Infatti, non appena il sindaco Antonio Cinocca se né accorto, e a Carovilli non è difficile perché sul comune che fa 1.200 abitanti le campane arrivano davvero a tutti, è iniziata la reprimenda. “Per i diritti di tutti. Sono rimasto letteralmente sbalordito nel leggere la reazione, a dir poco scomposta, di don Mario Fangio. Si può condividere o meno una legge dello Stato ma essa va rispettata. Non si può, poi offendere una comunità facendo suonare le campane a morto e lasciando intendere che tutta quella comunità sia omofoba. Don Mario sa che il suono delle campane ha sempre rappresentato lo stato d’animo e il sentimento di tutti, non di un singolo, anche se parroco”, ha detto.

Ovviamente nessuno si è sognato di accusare il primo cittadino di ingerenza negli affari della Chiesa, anzi. La locale Arcigay (è arrivata fin lì), ha iniziato a sbraitare ferita e indignata.

Il nostro spericolato però non si è dato per vinto e ha difeso quel gesto altamente simbolico, ma carico di valori etici e, per quel che conta, anche civici e per nulla impensierito dall’ipotesi che del caso possa essere investito anche il suo vescovo. In quel caso, se dalla gerarchia diocesana dovesse partire una “scomunica” per il sacerdote non resterà che resistere o optare per il metodo Barilla.

Viene in mente il Marchese del Grillo che fa suonare le campane a morto per tutta Roma perché è morta la giustizia. Aveva fatto corrompere giudici e uditori perché non voleva pagare i lavori svolti dall’ebanista Aronne Piperno in quanto giudeo, i cui antenati hanno costruito la croce su cui è stato appeso nostro Signore. “Posso essere ancora un poco incazzato per ‘sto fatto?”, gli aveva rinfacciato lo spavaldo Onofrio.

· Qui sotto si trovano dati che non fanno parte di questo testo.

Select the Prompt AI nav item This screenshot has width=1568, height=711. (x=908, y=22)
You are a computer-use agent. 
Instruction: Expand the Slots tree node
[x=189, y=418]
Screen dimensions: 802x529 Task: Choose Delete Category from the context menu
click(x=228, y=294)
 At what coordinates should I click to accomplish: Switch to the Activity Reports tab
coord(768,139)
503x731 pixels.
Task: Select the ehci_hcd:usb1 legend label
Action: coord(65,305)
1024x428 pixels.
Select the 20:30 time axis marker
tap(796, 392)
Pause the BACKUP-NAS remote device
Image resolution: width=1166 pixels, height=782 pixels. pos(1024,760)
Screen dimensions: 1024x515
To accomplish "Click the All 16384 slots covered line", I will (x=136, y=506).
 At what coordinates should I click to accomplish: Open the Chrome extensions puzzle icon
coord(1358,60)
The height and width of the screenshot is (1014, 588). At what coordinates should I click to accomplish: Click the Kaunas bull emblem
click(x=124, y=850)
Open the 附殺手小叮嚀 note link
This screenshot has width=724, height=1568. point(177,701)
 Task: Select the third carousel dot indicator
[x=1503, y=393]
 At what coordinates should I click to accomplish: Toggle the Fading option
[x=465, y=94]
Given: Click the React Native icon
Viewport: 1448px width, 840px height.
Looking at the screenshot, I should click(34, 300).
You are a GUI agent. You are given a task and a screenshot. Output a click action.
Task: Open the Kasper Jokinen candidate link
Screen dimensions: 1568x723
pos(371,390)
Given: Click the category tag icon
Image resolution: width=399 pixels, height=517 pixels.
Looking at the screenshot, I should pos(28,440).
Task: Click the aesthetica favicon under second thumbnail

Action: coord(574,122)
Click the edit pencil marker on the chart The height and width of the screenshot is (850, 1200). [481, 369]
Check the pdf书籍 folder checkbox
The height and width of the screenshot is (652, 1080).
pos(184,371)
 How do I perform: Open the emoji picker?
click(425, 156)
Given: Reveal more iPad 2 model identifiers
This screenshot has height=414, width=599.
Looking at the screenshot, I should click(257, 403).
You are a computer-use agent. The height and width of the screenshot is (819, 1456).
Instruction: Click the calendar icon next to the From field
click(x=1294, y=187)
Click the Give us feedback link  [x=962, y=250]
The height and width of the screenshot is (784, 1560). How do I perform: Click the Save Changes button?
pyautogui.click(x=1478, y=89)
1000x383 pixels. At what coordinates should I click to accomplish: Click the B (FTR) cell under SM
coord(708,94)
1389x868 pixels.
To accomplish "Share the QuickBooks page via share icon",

E quando il giudice diede ragione proprio al ricco nobile, interpretato da Alberto Sordi, questi fece scampanare tutta l’Urbe come se fosse morto il Papa. Il quale, lo mandò a chiamare e gli fece una bella lavata di testa.

Il sindaco di Carovilli è stato molto più severo di quel pontefice perché ha estromesso il parroco dal consesso di chi può esprimere nelle forme e nei modi che più ritiene opportuni, la sua opinione.

Mala tempora currunt se al prete è precluso anche lo spazio sacro. Ma si vede che adesso va di moda giurare sulla Costituzione e non sul Vangelo. Il quale, come dovrebbe ricordare Renzi non è un complesso di norme e regole, ma adesione piena della propria vita a Cristo.

In tempi come questi anche uno scampanare per svegliare le oche del Campidoglio potrebbe essere pericoloso. Meglio metterle a tacere.